Physical therapy will try to restore mobility in these joints and correct muscle imbalances, poor postures, and physical activities that may be contributing to the headaches. 


Physiotherapy benefits for migraine

Like headaches, migraine attacks may begin with a feeling of tension and discomfort in the neck. Although, unlike headache, this tension is considered secondary to the migraine (that is, a symptom of migraine not the cause of the attack). Stretching exercises can still be useful in helping to reduce the discomfort.

Because migraine is a centrally-mediated pain disorder (a disorder in the central nervous system involving the nerves and blood vessels) it causes both pain and the neurologic symptoms associated with migraine. Whereas medications affect the central nervous system in an attempt to address this dysfunction, physical therapy works on the muscles and joints in the peripheral system. This means, how an individual migraine warrior responds to physical therapy depends on the extent to which the muscles and joints are involved in his or her head pain.

Most researchers agree that physiotherapy is useful to treat musculoskeletal impairments and dysfunctions; meaning physiotherapy can help with weakness, numbness, balance and vestibular symptoms. Physiotherapy is most beneficial for those with hemiplegic, brainstem and/or vestibular migraine.

Research has also shown that physiotherapy can statistically reduce the intensity, frequency and duration of certain types of migraine. However, while the precise explanation for this is unknown, it is believed that physiotherapy works by increasing the cervical pressure pain threshold, providing patients with a ‘sense of improvement’.
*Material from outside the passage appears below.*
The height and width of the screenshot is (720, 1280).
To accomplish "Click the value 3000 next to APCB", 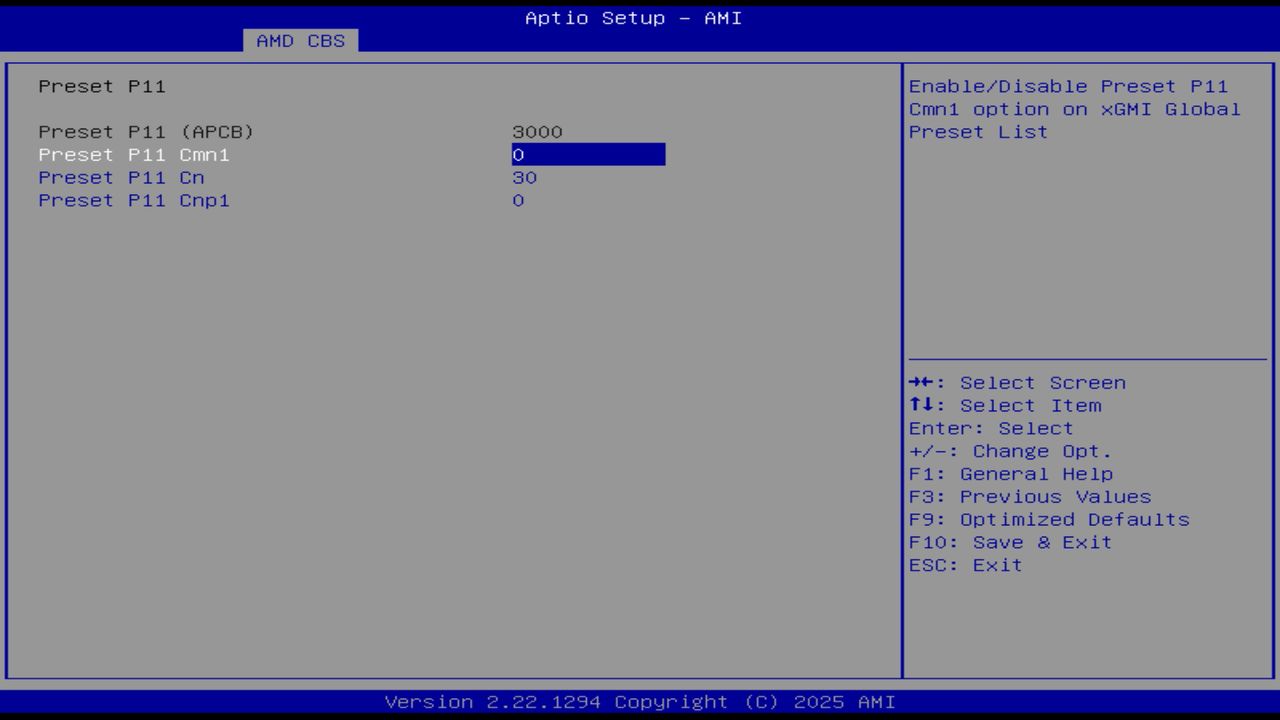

Safety and recommended treatment

Due to the complexity of migraine, any intervention needs to be tailored to each patient as opposed to executing a standardised treatment protocol. 

For this reason, it is important that individuals undergo a comprehensive physical examination and detailed interview to ensure the therapist has a good understanding of the patient’s unique condition. 

Physiotherapy will mainly focus on musculoskeletal dysfunctions and vestibular symptoms/postural control impairment. Interventions will usually include a combination of manual therapy, exercise, and education. 

The Watson Approach is often referenced by physiotherapists and is an approach that focuses attention on the upper cervical spine, attempting to determine any vertebrae that may be linked to headache-like pain. While it is non-invasive and non-manipulative, any benefit will depend on the type of migraine and symptoms experienced in each individual case.

You should always seek out a registered physiotherapist. The Australian Physiotherapy Association tool can help find a physiotherapist near you. There is also the option to find a physiotherapist who specialises in neurology and/or pain management (among many other specialties). 

You can also ask your local Migraine Warrior Support Network for a recommendation.